### SET TASK
Please give the rows below as a Markdown table with the columns No. and Text, numbering each non-blank line, skipping blank lines, and leaving the pictures out.

******

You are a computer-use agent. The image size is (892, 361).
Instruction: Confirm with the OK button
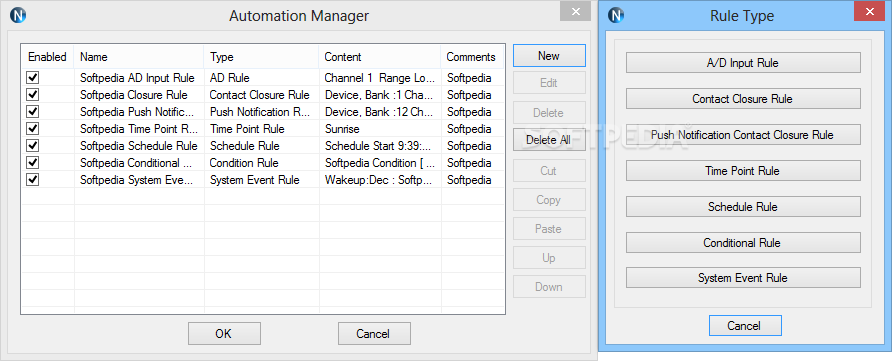[x=224, y=334]
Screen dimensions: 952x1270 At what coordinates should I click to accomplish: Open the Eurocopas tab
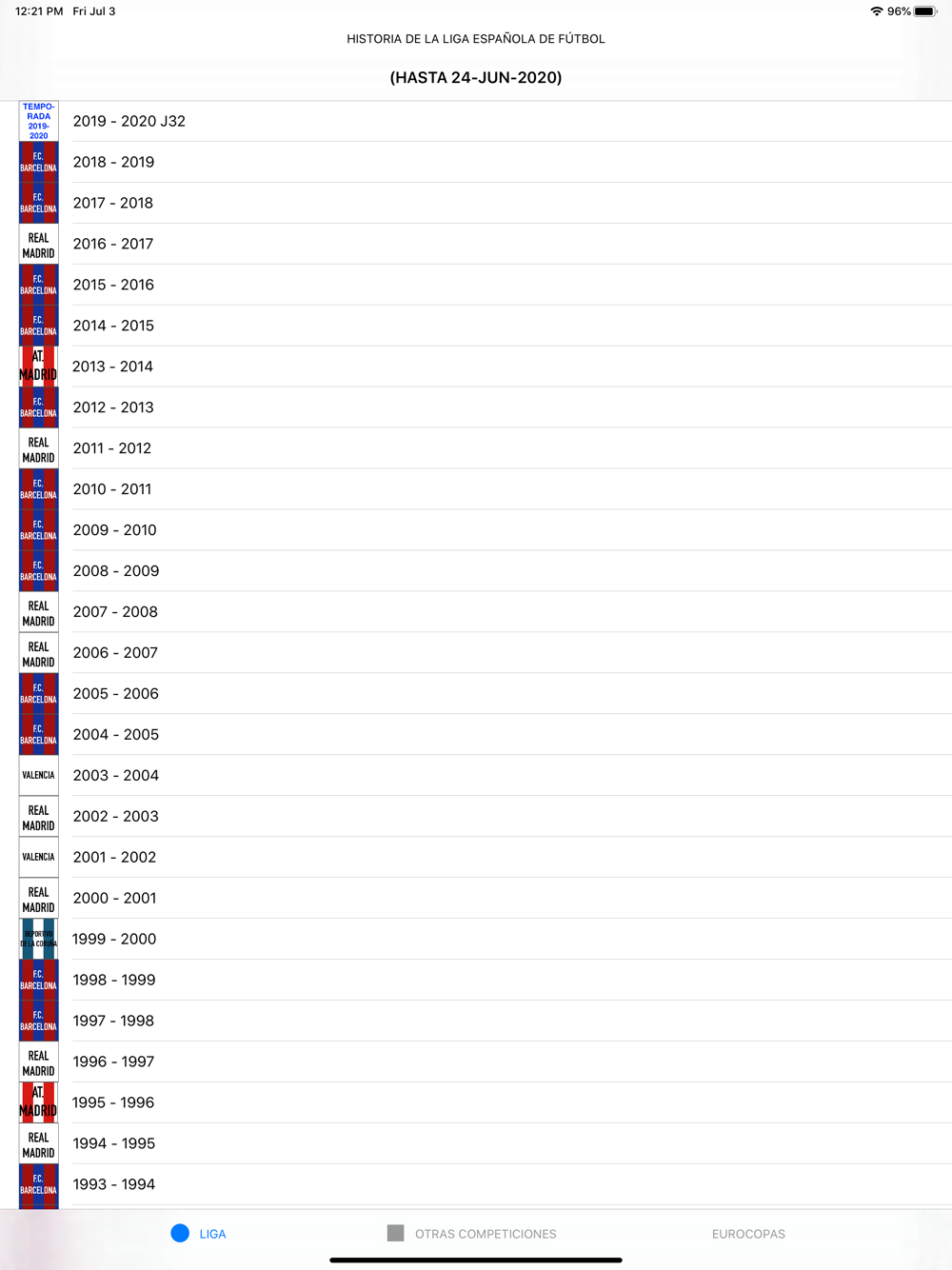pos(748,1234)
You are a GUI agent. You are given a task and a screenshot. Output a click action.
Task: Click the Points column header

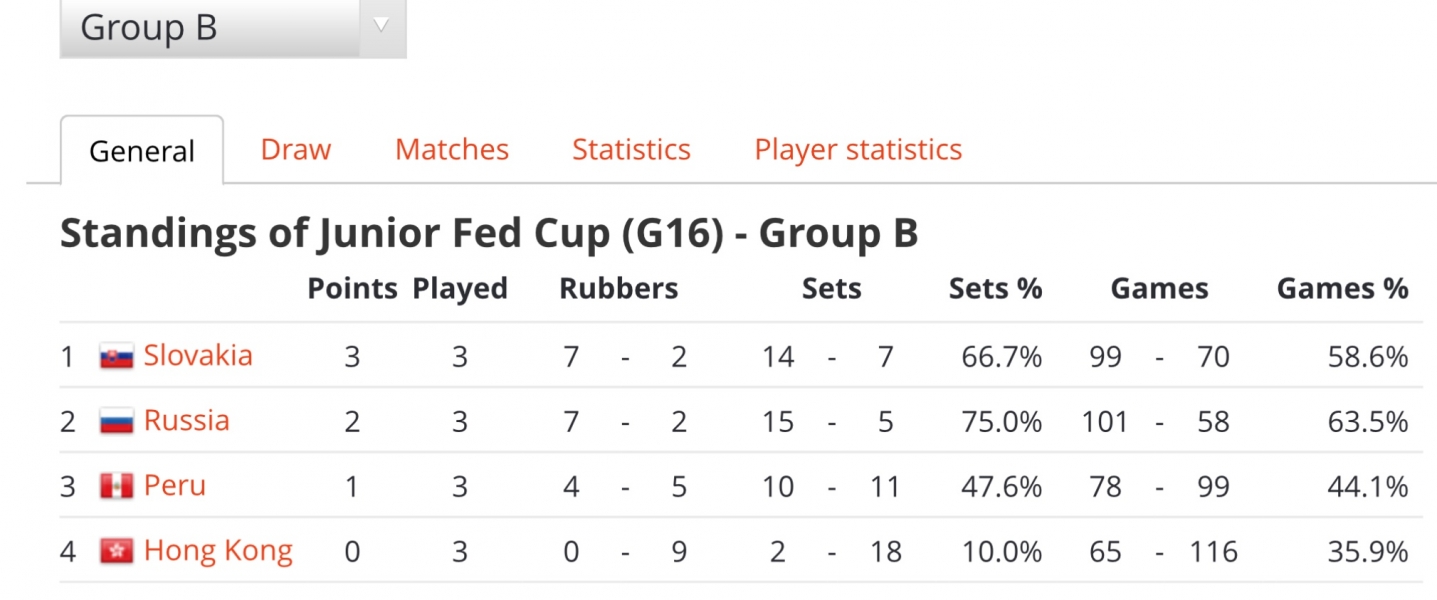(353, 289)
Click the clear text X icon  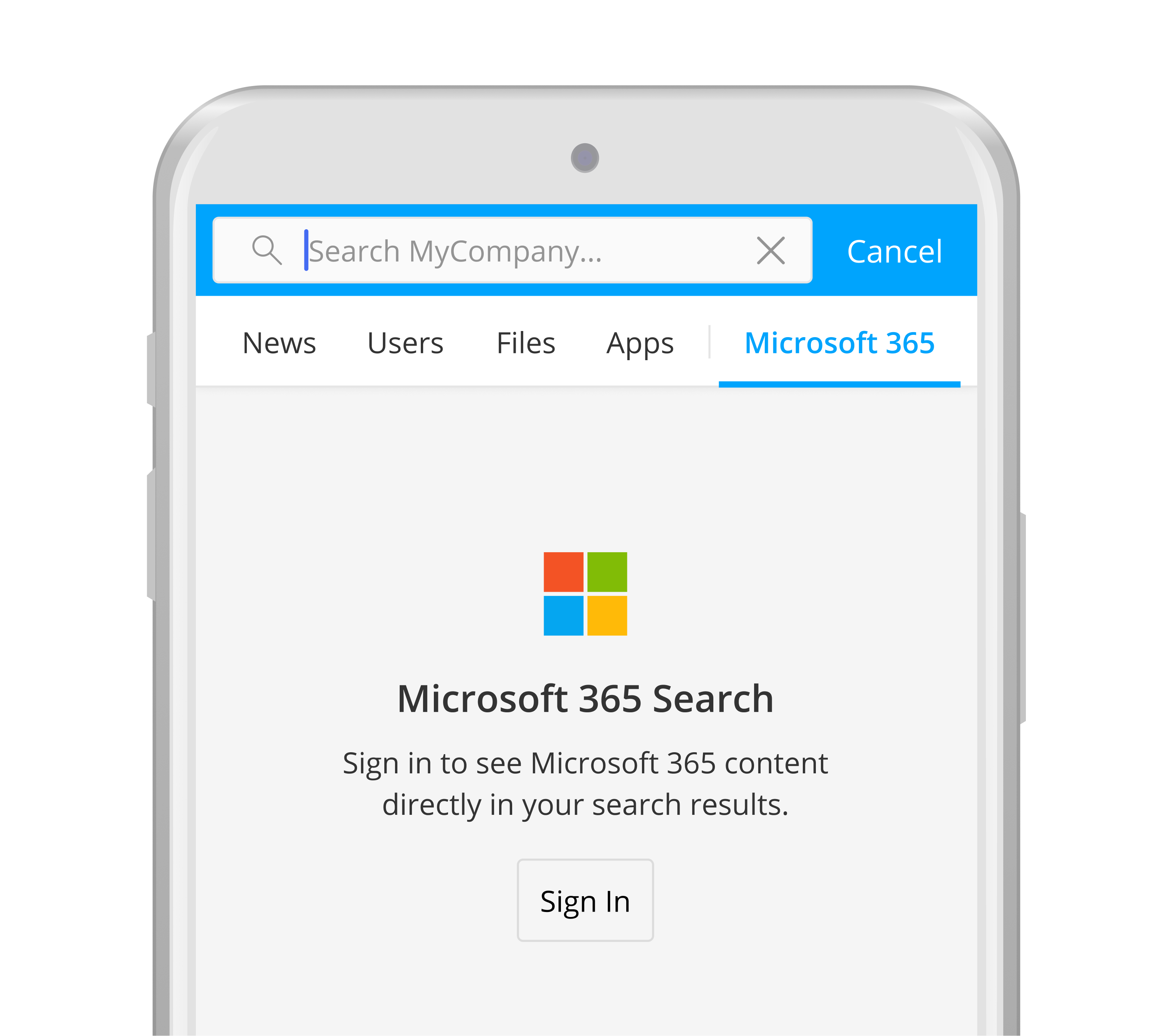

******

### TASK SOLUTION
| No. | Text |
|---|---|
| 1 | You are a computer-use agent. The image size is (892, 361). |
| 2 | Instruction: Confirm with the OK button |
| 3 | [x=224, y=334] |
| 4 | Screen dimensions: 952x1270 At what coordinates should I click to accomplish: Open the Eurocopas tab |
| 5 | pos(748,1234) |
| 6 | You are a GUI agent. You are given a task and a screenshot. Output a click action. |
| 7 | Task: Click the Points column header |
| 8 | (353, 289) |
| 9 | Click the clear text X icon   |